Fifteen out of 166 genes were highlighted at different levels as functional candidates by PANEV (Additional file 1). In particular, PANEV identified 4 out of 7 genes mainly discussed in reference study: PTPN11 at 1 L, FYN at 2 L, BCAR1 and MYL2 at 3 L. The three genes (RASIP1, STRN4 and, HLA-J) not detected by PANEV are in KEGG databases but not assigned yet to any pathway. It is interesting to note that PANEV identified also other well-known genes (ITPR3, BAK1 and IL10 at 2 L; HMGB1 and MICA at 3 L), already associated with T1DM [28,29,30,31] but not discussed by Qui and colleagues [24], since they were confirmed only by the differential expression or replication studies. Furthermore, PANEV highlighted other genes reported in the literature as being associated with the susceptibility to T1DM disease but not discussed in the reference study [24], since not confirmed neither by the differential expression nor by replication studies. In particular, CDK2 [32], SMAD7 [33], STAT4 [34], BCL2A1 [35] and RXRB [36] were shown at 2 L, whereas MADCAM1 [37] at 3 L. It is worth to note that, except for CDK2, all genes mentioned above refer to researches conducted before the reference study [24]. Simultaneously, it must be observed that 138 genes were excluded by PANEV during the analysis, because (i) assigned to pathways not included in the three investigated levels (~ 8%), (ii) not present in KEGG databases (~ 39%), or (iii) not assigned yet to any pathway (~ 48%). The first point is suggestive of PANEV capability to discriminate false positive among the list of provided genes. The last two points clearly represent the main limitations of PANEV due to KEGG’s incomplete information. A comparison among PANEV results and reference study [24] is reported in Additional file 3.
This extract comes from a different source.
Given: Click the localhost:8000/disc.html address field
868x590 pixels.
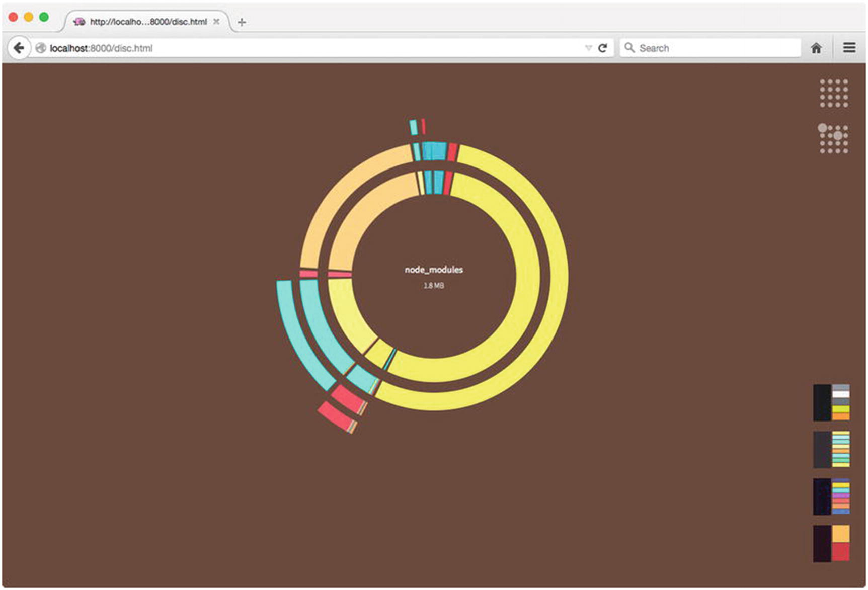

Accordingly to the reference study [24], we also performed the enrichment analysis of KEGG pathways considering the 452 genes identified by the authors. The results obtained by PANEV enrichment function showed an over-representation of immune diseases and immune system pathways (Additional file 4), in line with Qiu et al. [24] outcomes.

PANEV was already applied by Palombo and colleagues on genes significantly associated with milk fatty acid profiles in Italian Simmental and Holstein breeds [38]. A total of 47 and 165 significant positional candidate genes were detected in Italian Simmental and Holstein breeds, respectively. Among these genes, PANEV highlighted three lipogenic genes well described in the literature: SCD, DGAT and FASN. Furthermore, fifteen new functional candidate genes directly or indirectly involved in ‘Lipid metabolism’ pathways were identified.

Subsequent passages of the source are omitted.